● **Task to complete**
Find every line in the records that holds the string "help". Copy each one.

Data for review Start Marker

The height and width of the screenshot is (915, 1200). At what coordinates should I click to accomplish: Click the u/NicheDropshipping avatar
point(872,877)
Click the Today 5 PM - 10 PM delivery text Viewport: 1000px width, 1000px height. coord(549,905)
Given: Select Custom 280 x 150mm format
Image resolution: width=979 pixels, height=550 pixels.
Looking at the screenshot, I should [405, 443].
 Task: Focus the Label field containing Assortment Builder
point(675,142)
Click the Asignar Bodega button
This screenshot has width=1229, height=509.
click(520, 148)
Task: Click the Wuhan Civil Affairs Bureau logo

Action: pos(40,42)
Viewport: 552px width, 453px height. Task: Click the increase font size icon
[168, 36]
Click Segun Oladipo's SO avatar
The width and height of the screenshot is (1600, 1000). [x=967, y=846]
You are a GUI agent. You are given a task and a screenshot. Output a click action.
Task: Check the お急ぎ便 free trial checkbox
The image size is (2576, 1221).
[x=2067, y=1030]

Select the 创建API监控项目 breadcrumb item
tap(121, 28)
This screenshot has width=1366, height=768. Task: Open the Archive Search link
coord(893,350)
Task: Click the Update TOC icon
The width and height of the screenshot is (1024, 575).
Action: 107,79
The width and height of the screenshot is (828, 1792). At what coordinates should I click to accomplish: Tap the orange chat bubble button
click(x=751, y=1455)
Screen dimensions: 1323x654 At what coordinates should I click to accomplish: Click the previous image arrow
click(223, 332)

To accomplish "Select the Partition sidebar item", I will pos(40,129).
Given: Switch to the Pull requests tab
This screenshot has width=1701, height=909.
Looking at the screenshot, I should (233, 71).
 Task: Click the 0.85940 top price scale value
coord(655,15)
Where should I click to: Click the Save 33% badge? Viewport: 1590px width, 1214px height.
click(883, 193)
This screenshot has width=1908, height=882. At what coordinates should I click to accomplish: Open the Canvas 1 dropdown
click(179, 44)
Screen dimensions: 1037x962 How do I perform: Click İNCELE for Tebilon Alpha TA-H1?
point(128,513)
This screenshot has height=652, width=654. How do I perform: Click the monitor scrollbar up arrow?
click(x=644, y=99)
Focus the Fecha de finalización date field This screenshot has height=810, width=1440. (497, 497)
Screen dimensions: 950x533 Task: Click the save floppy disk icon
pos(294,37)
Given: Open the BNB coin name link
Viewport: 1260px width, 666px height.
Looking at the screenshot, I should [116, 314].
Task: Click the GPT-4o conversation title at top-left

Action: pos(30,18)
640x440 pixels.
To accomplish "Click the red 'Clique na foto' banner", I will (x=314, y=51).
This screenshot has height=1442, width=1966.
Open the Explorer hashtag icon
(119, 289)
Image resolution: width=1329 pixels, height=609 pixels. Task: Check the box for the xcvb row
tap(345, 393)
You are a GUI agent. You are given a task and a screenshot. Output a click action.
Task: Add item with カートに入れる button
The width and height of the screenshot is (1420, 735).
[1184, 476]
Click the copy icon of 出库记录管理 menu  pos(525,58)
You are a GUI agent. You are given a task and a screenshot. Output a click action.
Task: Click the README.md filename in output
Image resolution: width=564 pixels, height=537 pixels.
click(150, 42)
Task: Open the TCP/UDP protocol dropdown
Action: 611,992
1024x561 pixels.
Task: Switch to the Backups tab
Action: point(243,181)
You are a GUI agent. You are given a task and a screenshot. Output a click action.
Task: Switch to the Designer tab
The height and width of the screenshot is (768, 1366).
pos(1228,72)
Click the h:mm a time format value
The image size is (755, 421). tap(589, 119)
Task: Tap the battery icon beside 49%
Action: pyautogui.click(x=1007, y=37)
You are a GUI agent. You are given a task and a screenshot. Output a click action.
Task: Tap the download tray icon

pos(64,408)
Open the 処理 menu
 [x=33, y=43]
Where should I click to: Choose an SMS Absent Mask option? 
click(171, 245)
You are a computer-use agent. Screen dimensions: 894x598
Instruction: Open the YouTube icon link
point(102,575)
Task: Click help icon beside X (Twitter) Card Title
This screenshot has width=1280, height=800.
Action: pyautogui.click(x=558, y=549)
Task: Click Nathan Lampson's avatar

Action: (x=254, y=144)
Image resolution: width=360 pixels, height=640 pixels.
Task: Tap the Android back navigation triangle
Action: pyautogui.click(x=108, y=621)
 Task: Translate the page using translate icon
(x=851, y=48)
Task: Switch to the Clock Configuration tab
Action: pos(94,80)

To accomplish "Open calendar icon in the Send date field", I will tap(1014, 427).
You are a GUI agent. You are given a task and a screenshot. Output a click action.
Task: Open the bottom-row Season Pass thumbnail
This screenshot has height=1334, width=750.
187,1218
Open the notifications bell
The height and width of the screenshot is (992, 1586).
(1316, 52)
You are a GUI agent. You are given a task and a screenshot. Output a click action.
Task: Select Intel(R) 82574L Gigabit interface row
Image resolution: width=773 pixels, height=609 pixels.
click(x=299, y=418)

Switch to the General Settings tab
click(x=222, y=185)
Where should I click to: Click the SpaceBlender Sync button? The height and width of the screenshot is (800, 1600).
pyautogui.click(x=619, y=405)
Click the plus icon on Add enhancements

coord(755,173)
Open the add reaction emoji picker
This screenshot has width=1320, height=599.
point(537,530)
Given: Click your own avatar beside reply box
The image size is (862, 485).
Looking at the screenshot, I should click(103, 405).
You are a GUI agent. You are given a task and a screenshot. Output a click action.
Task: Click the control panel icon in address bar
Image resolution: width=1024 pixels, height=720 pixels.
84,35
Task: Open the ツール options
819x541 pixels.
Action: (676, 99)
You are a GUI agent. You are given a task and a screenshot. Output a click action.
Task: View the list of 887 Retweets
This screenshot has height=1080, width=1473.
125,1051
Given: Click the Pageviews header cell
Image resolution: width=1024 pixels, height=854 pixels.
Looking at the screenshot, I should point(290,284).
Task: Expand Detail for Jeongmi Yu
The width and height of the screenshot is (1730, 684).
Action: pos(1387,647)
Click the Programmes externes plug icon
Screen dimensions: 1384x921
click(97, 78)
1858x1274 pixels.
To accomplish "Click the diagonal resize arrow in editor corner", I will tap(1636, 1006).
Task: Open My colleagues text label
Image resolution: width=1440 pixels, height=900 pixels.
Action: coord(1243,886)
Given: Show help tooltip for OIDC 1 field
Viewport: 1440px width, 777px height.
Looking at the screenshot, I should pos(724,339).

Data for review End Marker

● **Exercise output**
Task: Click help icon beside X (Twitter) Card Title
Given: Show help tooltip for OIDC 1 field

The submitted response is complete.